無知 2-2
昼間訪問したビニールハウスの前にあるベンチに到着したが、まだ『彼』はいなかった。帰ろうかと思ったが、日が沈み、あたりが暗くなるまで待つことにした。空は夕日に照らされているが、反対側の空からはすでに夜の黒い空が迫って来ている。
着けてきたマスクを外し、ベンチの上に置いた。誰とも会うことは無いだろうと思っていたし、実際ここに来るまでに人の影は一切見なかった。だけど、今朝言われた、一応『彼』以外には顔を見せないように、という言葉に従った。

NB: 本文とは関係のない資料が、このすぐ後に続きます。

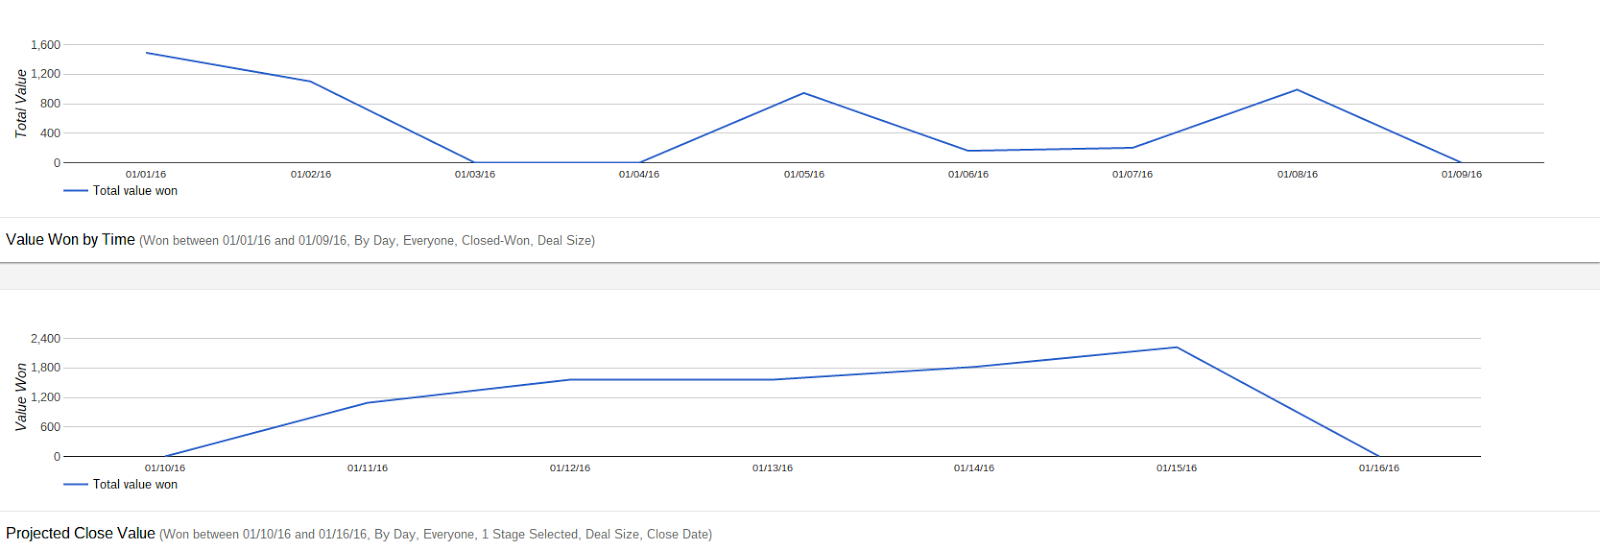The width and height of the screenshot is (1600, 551).
Task: Click the Projected Close Value chart title
Action: click(80, 534)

その言葉が無くてもそうしたかもしれない。彼らは、少し怖い。彼らが同じ顔をしていることだけが理由ではないだろう。感情が無いわけではないのだろうが、何だか血が通っていないロボットのように、近寄りがたい感じがする。
しかし、『彼』は違った。ビニールハウスの中で植物の説明をしているときは生き生きとしており、わたしが質問したら丁寧に答えてくれた。しかし、わたしと目を合わせることは照れ臭いようだった。
『彼』から、夕食後に会えないかと言われたとき、すぐにOKした。わたしも、『彼』ともっと話したいと思っていた。

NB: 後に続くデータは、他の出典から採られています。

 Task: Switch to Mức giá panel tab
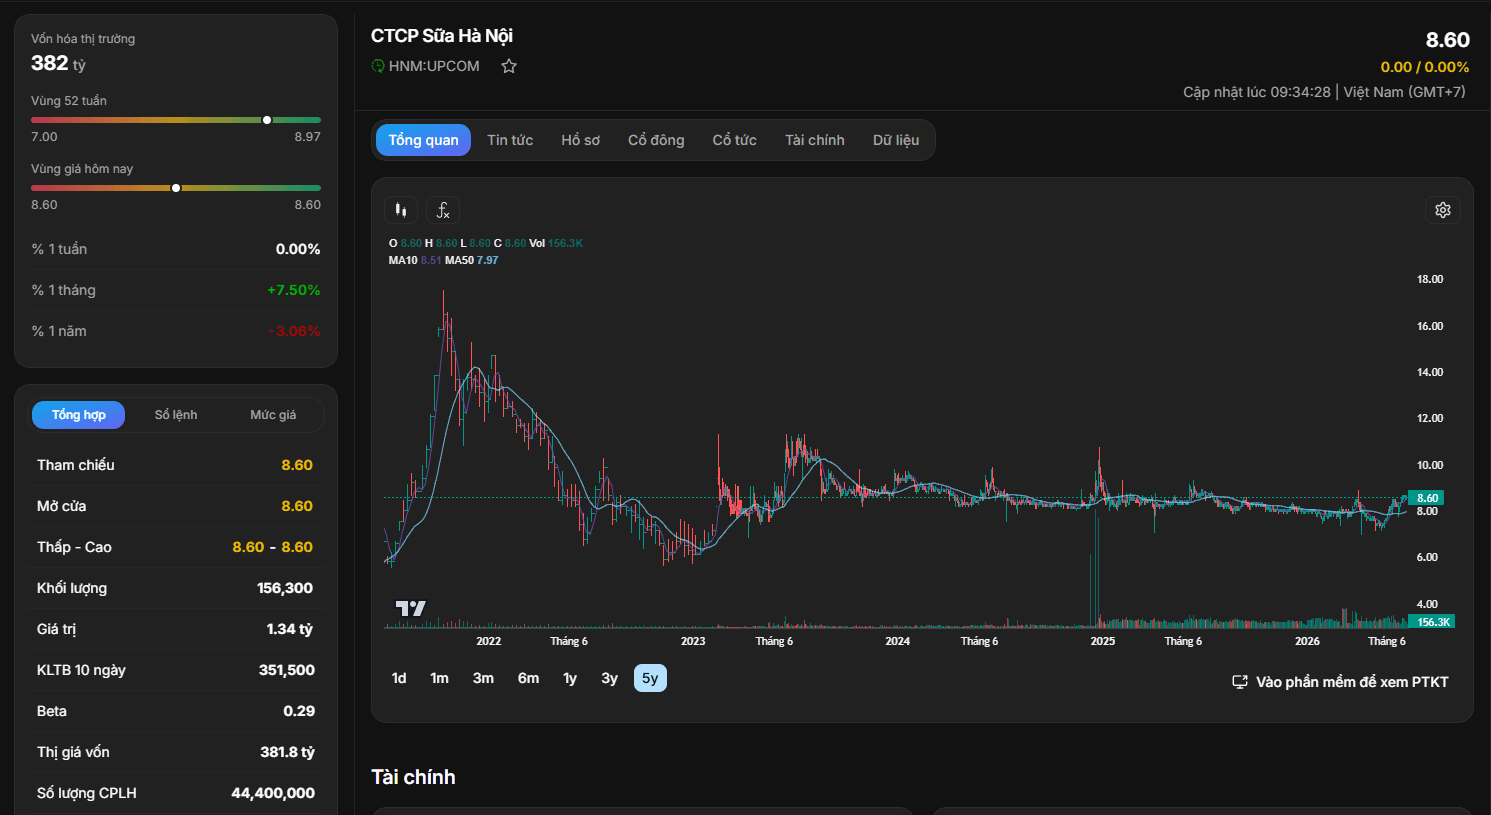click(x=273, y=415)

目の前にそびえ立つ壁を見る。ここの敷地をぐるりと囲んでいる。
この壁は、外の世界からここを守るために築かれたと教えてもらった。しかし、『彼』はこの壁の意味を知らないだろう。
辺りが暗くなってきた。上を見上げると星が瞬き始めている。『彼』は、これらの星々の名前を知っているだろうか。植物のことを教えてもらった代わりに、星について教えてあげたい。
ベンチに座る。
一つ一つ知っていけばいい、と思った。お互いのこと。そしてこの世界のことも。
人影が一つ、小走りでこちらに近づいてくるのに気が付いた。